Personal information
- Full name: Albert Edward Sharpe
- Born: 6 May 1878 Fitzroy, Victoria
- Died: 10 January 1918 (aged 39) Carlton North, Victoria
- Original team: Royal Park Crescent
- Position: Forward

Playing career^{1}
- Years: Club / Games (Goals)
- 1897–1903: Fitzroy / 099 (59)
- 1904–1905: South Melbourne / 017 (17)
- Total:  / 116 (76)
- ^{1} Playing statistics correct to the end of 1905.

Career highlights
- VFL premiership player: 1898;

= Bert Sharpe =

Australian rules footballer

Albert 'Bert' Sharpe (6 May 1878 – 10 January 1918) was an Australian rules footballer who played for the Fitzroy Football Club and South Melbourne Football Club in the Victorian Football League (VFL).

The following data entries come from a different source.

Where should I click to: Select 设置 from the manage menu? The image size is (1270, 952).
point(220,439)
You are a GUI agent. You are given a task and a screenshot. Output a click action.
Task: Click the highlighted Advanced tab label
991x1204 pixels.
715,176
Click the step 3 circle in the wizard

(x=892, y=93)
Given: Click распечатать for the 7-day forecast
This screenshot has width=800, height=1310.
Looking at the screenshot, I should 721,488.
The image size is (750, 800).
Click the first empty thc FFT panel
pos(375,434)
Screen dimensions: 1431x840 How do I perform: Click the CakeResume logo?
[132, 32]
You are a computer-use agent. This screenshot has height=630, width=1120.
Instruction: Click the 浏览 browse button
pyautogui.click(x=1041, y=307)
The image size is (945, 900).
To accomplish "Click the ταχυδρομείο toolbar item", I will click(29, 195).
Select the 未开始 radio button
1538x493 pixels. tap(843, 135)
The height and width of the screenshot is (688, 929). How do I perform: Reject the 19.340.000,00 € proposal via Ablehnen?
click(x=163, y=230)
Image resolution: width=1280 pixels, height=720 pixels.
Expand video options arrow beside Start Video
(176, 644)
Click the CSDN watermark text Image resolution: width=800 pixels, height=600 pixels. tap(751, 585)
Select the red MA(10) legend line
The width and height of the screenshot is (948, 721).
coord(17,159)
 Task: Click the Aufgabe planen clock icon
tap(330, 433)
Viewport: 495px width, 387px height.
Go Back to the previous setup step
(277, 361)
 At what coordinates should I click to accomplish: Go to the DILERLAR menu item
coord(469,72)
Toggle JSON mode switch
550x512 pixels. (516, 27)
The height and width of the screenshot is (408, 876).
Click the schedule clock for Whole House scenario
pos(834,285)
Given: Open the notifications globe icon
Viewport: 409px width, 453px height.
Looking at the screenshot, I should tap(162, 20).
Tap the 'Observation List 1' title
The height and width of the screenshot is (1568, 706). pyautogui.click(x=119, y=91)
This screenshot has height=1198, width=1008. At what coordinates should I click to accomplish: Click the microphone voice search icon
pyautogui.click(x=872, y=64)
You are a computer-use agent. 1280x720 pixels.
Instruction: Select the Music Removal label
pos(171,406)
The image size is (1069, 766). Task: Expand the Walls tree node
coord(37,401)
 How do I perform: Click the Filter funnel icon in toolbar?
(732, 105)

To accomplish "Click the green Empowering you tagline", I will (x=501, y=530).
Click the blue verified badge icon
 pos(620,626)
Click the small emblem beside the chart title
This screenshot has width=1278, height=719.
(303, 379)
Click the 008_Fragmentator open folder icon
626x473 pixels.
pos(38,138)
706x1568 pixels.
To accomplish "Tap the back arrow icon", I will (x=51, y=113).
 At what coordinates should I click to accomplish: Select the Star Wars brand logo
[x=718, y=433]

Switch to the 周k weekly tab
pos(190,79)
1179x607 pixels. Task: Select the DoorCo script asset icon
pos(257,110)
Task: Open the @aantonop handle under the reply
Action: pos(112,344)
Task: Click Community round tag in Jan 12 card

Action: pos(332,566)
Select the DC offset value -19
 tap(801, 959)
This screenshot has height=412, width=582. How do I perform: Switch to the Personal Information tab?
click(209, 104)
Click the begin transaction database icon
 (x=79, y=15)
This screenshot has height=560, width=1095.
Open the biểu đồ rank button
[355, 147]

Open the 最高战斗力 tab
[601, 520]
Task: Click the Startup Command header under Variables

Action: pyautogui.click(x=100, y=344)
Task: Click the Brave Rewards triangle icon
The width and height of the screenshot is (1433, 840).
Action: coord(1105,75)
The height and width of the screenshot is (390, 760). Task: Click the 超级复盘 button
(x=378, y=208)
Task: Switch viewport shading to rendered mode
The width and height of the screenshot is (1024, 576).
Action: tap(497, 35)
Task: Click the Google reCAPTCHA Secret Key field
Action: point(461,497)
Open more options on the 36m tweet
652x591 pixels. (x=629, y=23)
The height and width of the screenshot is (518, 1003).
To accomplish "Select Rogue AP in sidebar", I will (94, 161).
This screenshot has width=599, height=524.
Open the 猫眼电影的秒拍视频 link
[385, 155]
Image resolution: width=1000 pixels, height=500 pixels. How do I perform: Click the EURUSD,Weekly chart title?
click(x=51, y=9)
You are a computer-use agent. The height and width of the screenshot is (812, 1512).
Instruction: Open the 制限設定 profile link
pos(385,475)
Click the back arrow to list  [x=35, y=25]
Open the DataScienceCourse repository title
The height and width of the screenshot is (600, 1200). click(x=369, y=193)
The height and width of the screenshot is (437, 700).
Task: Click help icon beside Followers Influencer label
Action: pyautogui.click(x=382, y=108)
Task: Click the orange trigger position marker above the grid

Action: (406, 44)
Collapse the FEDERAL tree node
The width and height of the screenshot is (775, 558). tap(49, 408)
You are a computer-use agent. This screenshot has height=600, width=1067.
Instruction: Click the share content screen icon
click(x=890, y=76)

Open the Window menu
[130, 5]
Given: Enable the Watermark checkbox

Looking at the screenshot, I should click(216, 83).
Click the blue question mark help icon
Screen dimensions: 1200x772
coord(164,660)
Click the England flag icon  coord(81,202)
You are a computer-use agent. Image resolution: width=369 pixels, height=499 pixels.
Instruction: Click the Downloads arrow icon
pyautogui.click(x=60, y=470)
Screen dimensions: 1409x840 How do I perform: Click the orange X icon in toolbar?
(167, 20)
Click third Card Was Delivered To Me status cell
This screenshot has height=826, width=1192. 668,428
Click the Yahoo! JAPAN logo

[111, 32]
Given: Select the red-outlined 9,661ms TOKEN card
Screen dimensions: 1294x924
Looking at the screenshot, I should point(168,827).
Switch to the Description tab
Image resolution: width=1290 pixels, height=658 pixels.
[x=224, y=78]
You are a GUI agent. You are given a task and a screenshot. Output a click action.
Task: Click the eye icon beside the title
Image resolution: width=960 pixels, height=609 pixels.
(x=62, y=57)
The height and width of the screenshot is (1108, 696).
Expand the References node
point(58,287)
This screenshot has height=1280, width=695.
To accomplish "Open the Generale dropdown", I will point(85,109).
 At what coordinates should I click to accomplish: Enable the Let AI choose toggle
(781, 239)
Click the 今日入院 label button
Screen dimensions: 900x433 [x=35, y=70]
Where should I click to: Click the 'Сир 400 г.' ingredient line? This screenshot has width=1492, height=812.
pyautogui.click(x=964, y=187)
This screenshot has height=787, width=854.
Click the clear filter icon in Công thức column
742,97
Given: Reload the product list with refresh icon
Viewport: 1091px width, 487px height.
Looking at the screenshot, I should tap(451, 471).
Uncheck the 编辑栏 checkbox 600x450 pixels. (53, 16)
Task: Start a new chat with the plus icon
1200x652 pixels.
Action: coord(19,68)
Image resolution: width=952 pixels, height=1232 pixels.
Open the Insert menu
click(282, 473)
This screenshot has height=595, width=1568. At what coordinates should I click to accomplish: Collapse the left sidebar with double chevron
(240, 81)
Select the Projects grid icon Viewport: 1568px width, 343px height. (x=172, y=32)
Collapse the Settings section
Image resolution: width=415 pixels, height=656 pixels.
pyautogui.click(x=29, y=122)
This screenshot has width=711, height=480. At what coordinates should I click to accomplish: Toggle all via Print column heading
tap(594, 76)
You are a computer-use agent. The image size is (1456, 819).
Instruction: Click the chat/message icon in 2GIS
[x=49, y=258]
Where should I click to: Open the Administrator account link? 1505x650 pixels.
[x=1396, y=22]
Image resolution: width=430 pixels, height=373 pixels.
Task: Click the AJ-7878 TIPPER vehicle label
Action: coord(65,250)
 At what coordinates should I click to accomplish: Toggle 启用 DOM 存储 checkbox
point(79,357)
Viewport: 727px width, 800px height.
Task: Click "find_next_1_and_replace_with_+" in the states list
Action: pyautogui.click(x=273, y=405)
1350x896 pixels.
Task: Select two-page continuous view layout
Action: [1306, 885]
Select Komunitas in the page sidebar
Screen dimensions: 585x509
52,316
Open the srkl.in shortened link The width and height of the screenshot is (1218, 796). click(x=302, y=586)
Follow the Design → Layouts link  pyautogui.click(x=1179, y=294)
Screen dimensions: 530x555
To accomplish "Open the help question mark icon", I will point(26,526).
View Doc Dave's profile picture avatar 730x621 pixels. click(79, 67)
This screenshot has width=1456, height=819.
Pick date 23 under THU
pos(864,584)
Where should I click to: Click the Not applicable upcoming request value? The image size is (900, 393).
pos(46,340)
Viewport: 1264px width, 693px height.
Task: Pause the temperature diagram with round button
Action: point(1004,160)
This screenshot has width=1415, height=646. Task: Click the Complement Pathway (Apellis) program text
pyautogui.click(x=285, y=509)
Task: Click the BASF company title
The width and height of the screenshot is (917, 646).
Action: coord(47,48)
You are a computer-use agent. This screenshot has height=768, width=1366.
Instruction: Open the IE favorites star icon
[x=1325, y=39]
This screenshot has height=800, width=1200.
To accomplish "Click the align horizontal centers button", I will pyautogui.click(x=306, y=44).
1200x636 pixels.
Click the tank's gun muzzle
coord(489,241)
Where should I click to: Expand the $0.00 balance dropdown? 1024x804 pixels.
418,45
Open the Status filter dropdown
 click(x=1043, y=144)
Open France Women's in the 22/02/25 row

Sharpe was a key position forward but could also play as a defender when required. He played at centre half-forward in the 1898 Fitzroy premiership side and went on to play 99 games for the club; some sources credit him as having played in Fitzroy's 1899 premiership team, thus making 100 Fitzroy appearances, but he was a late withdrawal from the side due to the death of his father the day before the Grand Final; his teammates wore black armbands for that match. He still brought up the 100 game milestone as he continued his career at South Melbourne in 1904.

He died young in 1918.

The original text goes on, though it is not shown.